EXCERPTED TEXT:
In one early experiment, researchers discovered that a gene that had long been known to affect the fur color of mice, called the agouti gene, was related to a human gene that is expressed in cases of obesity and Type II diabetes. As well as having yellow coats, agouti mice eat ravenously, have an increased incidence of cancer and diabetes, and tend to die early. When they produce offspring, the baby mice are just as prone to these conditions as their parents.
But Randy Jirtle, PhD, a professor of radiation oncology at Duke University and winner of the Epigenetic Medicine award from the National Institute for Integrative Healthcare, discovered that he could make agouti mice produce normal, slender, healthy offspring by changing the expression of their genes, without making any changes to the mouse’s DNA. He did this by feeding agouti mothers a diet rich in a chemical known as methyl groups. The methyl groups worked their way through the mothers’ metabolisms to attach to the agouti genes of the developing embryos, and suppress them. Methyl-rich foods, such as beets, onions, garlic, and dark, leafy greens like kale have also been shown to have a beneficial effect on gene expression in humans.

WORK ORDER 1: Decide whether each statement agrees with the passage on agouti mice and gene expression. Answer yes or no for each, and quote the deciding words of the passage. (a) Agouti mice tend to die early. (b) Jirtle altered the mouse's DNA to produce healthy offspring. (c) Jirtle fed the methyl-rich diet to agouti fathers.
WORK ORDER 2: Proceed with the passage on agouti mice and gene expression, picking up after its final sentence.
The listing is not needed for any task here.

DATASET EXTRACT:
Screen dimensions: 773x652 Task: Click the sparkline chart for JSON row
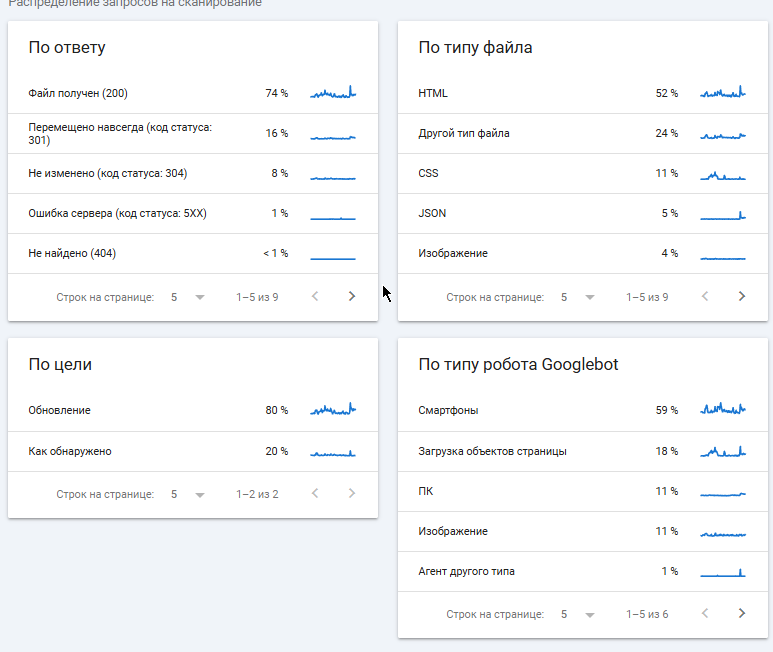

OUTPUT 1:
(a) Yes: "tend to die early"
(b) No: "without making any changes to the mouse’s DNA"
(c) No: "feeding agouti mothers a diet rich in a chemical known as methyl groups"

OUTPUT 2:
In general, plants are loaded with genetic modifiers that help switch on more than 500 genes that create health, and off more than 200 genes that create disease. For instance, curcumin activates the Nrf2 pathway, a genetic switch that turns on the genes to produce a vast array of antioxidants and detoxification enzymes that protect mitochondria. Phytonutrients targeting the Nrf2 pathway are a powerful means through which you can direct the expression of life-sustaining genes in your body, and these include sulphoraphane (found in broccoli and other cruciferous vegetables), green tea extract, and pterostilbene (found in blueberries).
In addition to what you’re eating, what you are thinking, feeling and believing is changing the genetic expression and chemical composition of your body on a moment-by-moment basis. As we think our thoughts and feel our feelings, we initiate particular cascades of biochemicals that trigger genetic changes in our cells. Several studies show that what one thinks about one’s health is one of the most accurate predictors of longevity ever discovered - the tools of our consciousness often correlate much more strongly with our health, longevity and happiness than our genes do.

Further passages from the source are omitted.